#### RECORD EXCERPTS

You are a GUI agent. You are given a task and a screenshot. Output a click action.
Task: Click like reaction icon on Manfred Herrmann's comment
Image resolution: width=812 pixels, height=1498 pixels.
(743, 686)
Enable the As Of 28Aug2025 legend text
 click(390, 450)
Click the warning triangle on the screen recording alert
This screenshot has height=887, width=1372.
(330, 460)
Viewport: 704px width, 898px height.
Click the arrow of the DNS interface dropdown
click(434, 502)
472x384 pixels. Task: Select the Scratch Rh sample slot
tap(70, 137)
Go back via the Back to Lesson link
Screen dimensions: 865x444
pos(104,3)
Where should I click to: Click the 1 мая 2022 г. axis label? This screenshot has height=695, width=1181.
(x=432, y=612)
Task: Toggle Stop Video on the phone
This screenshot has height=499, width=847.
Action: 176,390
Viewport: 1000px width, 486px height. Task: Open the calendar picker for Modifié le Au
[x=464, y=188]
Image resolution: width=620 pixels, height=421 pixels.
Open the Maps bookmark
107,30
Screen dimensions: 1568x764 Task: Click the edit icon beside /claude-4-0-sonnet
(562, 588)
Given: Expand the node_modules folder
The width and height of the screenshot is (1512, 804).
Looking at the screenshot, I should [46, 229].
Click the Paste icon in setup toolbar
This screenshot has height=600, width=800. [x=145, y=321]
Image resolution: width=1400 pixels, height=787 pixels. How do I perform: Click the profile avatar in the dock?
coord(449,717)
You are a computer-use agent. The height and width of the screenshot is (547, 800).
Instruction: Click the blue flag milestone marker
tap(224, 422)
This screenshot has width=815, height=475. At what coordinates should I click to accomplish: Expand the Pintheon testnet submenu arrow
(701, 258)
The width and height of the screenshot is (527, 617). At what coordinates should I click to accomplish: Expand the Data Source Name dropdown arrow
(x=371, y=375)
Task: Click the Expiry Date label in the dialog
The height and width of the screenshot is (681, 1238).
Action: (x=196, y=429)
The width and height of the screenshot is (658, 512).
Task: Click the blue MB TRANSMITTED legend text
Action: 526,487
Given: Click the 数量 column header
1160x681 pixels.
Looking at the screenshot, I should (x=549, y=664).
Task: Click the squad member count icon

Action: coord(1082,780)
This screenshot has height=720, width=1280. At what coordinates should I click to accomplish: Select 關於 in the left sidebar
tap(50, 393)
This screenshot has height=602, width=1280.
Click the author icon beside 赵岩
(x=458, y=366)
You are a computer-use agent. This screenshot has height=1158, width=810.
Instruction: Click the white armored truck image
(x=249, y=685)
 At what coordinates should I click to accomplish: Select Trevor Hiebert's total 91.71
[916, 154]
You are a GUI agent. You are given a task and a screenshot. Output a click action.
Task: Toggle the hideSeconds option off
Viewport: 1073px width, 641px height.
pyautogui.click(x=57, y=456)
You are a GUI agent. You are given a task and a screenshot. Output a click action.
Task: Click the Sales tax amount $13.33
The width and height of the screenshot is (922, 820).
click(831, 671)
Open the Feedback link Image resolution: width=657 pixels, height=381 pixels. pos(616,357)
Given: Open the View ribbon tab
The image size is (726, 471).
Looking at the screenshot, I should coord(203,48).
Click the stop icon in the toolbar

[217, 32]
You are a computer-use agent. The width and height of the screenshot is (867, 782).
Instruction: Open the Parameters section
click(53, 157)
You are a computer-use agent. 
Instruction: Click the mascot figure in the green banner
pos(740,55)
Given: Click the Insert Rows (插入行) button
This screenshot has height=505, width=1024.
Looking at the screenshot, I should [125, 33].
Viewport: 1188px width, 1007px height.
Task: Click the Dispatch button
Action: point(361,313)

########

YOUR ASSIGNMENT: The answer should hold exactly the lines running from the one with "Open the Feedback" to the final line of the data, both ends counted.

YOUR SOLUTION:
Open the Feedback link Image resolution: width=657 pixels, height=381 pixels. pos(616,357)
Given: Open the View ribbon tab
The image size is (726, 471).
Looking at the screenshot, I should coord(203,48).
Click the stop icon in the toolbar

[217, 32]
You are a computer-use agent. The width and height of the screenshot is (867, 782).
Instruction: Open the Parameters section
click(53, 157)
You are a computer-use agent. 
Instruction: Click the mascot figure in the green banner
pos(740,55)
Given: Click the Insert Rows (插入行) button
This screenshot has height=505, width=1024.
Looking at the screenshot, I should [125, 33].
Viewport: 1188px width, 1007px height.
Task: Click the Dispatch button
Action: point(361,313)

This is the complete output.